Wharton, Barrett, and Clinton are three in a row along Pond Fork of Coal River. These were among the last coal camps built in Appalachia, and probably America, in 1947 by Eastern Gas and Fuel Associates (later Eastern Associated Coal). An April, 1949 Raleigh Register article titled "New Mining Town Has Everything Except Neighbors" stated, "Opening a new mine a mile from Wharton, at what is variously called Wharton No. 2, Barrett, and Clinton, Eastern Gas began Jan. 21, 1948 to ship a prime coking coal to a demanding market ... Some 70 houses, modern in every respect and a far cry from the old-time coal camp shack, are under construction at Clinton or have been built. But this isn't the end of the line on house construction - another 100 will be ready in a year, and more houses will be erected as demand makes them necessary. Besides the homes - which incidentally have showers for the begrimed miner and eliminate the need for a universal bathhouse - are bachelor quarters for 80 men. These quarters, each with outside entrance, are on the order of a motel with a dining room included in the center of the sprawling building. Then too there are the usual other appurtenances, such as mine office, supply house, company store, and later a recreation center and church, of construction that indicates Eastern Gas expects to spend many years on Pond Fork and its tributaries."

Directive:
Continue the excerpt on the Pond Fork coal camps of Wharton, Barrett, and Clinton from its last sentence.

Given records:

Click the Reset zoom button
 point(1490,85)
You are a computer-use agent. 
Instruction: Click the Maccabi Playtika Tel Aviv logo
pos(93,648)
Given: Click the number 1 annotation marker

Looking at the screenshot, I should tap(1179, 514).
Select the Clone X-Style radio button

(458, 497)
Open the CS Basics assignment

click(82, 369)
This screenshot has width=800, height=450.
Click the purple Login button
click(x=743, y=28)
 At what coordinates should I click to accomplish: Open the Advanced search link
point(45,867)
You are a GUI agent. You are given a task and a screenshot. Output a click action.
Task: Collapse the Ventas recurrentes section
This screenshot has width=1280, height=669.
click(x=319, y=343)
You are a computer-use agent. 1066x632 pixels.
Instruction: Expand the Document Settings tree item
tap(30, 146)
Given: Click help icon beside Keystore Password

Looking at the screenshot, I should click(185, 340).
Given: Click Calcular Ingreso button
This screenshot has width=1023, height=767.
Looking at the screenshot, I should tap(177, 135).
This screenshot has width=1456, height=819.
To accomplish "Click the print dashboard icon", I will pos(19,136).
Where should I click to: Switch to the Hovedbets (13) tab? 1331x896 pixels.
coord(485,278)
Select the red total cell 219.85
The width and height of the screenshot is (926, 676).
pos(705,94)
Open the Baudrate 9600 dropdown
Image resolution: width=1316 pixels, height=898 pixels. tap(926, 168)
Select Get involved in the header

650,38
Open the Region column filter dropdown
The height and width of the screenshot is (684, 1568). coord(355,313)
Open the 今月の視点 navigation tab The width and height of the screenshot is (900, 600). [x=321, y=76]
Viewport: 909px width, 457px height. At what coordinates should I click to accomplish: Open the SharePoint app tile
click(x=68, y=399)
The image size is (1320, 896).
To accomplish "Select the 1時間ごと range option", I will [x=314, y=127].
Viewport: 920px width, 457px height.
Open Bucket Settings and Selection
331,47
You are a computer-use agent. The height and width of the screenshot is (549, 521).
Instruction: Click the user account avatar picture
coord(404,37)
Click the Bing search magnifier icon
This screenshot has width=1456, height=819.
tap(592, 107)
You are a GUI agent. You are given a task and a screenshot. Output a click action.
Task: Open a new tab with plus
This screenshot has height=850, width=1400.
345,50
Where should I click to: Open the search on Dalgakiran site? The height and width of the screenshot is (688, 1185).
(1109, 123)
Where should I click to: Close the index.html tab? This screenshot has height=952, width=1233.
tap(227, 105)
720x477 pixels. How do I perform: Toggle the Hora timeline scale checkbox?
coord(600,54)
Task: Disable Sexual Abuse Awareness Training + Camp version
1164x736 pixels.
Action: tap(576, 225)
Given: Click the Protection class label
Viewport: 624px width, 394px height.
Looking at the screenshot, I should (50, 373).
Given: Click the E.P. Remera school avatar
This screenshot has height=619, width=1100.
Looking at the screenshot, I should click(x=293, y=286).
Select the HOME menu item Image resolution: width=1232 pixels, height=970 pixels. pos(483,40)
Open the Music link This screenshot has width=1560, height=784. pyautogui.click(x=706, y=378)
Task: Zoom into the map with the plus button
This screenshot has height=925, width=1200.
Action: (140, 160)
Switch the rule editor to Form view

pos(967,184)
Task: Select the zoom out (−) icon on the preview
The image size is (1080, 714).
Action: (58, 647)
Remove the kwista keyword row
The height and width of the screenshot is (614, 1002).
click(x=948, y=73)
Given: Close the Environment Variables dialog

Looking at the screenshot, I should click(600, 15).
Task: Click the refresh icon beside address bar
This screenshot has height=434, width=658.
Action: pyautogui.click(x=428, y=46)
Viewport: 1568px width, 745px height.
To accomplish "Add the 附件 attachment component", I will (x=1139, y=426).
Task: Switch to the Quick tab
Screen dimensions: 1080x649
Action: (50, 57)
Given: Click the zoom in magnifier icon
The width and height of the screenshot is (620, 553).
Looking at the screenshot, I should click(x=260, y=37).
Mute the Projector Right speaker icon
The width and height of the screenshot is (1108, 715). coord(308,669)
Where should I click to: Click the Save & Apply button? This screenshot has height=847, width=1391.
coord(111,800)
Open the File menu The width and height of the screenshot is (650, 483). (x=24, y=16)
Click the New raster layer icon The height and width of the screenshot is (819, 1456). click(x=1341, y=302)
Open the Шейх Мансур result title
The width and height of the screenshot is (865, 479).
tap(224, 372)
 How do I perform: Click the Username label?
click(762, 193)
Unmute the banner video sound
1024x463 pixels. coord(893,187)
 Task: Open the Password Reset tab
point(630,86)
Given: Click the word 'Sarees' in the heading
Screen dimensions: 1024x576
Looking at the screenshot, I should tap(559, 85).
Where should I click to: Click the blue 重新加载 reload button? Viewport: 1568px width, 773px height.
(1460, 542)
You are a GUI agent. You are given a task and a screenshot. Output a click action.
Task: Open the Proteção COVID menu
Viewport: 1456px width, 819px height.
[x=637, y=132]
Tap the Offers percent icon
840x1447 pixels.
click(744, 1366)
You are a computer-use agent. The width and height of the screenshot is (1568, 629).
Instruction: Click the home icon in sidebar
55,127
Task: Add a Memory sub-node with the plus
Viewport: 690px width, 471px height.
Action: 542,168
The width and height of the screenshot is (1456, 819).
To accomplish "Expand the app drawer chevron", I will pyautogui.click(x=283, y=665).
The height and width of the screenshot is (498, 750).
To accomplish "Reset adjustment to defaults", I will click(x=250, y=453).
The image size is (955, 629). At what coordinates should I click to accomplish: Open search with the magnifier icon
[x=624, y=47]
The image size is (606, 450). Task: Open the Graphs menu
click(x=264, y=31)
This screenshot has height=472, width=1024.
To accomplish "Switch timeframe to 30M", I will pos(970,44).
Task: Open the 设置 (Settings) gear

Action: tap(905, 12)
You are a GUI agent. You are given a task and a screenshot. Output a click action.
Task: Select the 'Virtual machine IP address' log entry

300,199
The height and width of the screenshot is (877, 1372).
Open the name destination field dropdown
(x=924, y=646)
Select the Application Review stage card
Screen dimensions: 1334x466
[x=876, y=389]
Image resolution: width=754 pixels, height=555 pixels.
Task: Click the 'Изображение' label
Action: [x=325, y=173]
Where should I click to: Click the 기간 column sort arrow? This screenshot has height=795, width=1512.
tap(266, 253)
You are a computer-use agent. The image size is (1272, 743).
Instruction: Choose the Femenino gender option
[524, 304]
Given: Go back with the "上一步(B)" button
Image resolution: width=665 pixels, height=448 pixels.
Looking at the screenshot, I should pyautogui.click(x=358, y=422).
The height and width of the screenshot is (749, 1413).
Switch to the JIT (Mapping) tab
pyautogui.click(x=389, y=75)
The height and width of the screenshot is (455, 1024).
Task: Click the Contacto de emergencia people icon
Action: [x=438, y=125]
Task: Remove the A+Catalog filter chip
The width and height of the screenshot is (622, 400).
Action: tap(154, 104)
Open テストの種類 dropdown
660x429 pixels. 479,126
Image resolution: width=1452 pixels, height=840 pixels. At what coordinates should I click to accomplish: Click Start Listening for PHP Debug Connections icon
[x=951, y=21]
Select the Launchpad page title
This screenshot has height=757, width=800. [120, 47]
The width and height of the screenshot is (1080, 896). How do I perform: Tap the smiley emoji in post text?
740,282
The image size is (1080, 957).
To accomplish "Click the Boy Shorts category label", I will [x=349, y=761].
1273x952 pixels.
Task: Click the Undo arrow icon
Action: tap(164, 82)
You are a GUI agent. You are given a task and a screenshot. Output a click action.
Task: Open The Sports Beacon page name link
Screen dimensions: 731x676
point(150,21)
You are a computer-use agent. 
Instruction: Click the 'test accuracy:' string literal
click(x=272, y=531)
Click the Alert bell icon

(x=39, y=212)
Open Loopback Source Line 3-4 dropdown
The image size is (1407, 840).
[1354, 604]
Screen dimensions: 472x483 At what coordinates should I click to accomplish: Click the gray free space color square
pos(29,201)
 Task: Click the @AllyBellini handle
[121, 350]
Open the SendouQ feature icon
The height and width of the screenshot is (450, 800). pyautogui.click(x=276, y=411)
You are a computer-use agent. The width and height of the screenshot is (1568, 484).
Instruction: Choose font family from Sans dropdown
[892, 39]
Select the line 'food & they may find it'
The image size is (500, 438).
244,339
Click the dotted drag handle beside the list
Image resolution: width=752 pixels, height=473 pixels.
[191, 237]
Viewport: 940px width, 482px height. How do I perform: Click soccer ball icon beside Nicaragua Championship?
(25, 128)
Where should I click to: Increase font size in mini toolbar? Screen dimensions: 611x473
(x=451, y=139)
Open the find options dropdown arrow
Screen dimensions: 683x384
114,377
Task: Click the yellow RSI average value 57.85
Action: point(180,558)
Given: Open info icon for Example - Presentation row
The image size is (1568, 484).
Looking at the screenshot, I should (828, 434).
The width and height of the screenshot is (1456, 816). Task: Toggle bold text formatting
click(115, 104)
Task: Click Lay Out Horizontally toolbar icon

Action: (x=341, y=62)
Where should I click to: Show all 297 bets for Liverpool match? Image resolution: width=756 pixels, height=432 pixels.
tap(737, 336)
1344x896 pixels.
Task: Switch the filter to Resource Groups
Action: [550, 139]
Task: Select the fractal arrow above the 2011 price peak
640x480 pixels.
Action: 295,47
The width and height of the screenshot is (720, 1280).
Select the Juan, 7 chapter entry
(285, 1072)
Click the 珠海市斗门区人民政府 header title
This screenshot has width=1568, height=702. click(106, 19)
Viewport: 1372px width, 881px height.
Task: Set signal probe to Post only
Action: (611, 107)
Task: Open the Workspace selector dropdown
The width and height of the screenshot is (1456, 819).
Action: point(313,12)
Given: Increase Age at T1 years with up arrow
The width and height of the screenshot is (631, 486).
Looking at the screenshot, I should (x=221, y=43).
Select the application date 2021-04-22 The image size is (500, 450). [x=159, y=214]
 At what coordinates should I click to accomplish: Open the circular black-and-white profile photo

Output for this task:
SOME OF THE LAST COAL COMPANY TOWNS TO BE BUILT IN APPALACHIA

1929-Clearco, WV

1929-Pitt Gas, PA

1930-Bishop, WV/VA

1934-Wyoming, WV

1937-Keen Mountain, VA

1938-Kopperston, WV

1940-Burson/Braden, PA

1940-Marianna, WV

1942-Republic, KY

1946-Raven-Peerless Mine, Nicholas County, WV

1945-Wharton, WV

1947-Munson, WV

1947-Keokee, VA (reconstructed)

1947-Lynco, WV

1947-Barrett & Clinton, WV

1952-New Camp (Pound), VA (only 10 houses for management)

1952-Robin Hood Mine, Boone County, WV (only 5 houses for management)

1968-Hunting Hills, WV (homes sold, not rented, to miners' families)

1981-Buchanshire, VA (Evidently Island Creek Coal never actually constructed this town that they planned to build.)

The people that lived in Wharton, Barrett, and Clinton worked in Wharton Mines No. 1 through 6; Lightfoot No. 1 and No. 2; Harris No. 1 and 2; Wells and Rock Lick preparation plants; and other mining operations of, first, Eastern Fuel and Gas Associates; then Eastern Associated Fuel; then Patriot Coal; and finally Blackhawk Mining.


This is a wonderful image from the late 1940s of a coal miner at Clinton coming home from his shift. (Image from an Eastern Fuel and Gas employee magazine)


Red arrow points to the portal of Eastern Associated Coal Company's well- remembered Lightfoot No. 2 mine. (Aug. 2001 image by author)


Wharton is just down the road from the big Wells prep plant and associated mines. These mines may be idle now. (Aug. 2001 image by author)


Up the road from Wharton lies the coal camps of Barrett and Clinton. (February 2002 image by author)


Vintage view of Clinton, W.Va. As you can see the houses aren't all of the same cookie cutter design, as was the norm in earlier coal company towns. (Image from an Eastern Fuel and Gas employee magazine)


Clinton, W.Va. as it looks in modern times. (Jan. 2016 image by author image by author)


These coal company houses were a big improvement over the ones built 40 or 50 years earlier. Some of them had a shower inside the back door in which the miner could clean up when he got home. (Jan. 2016 image by author image by author)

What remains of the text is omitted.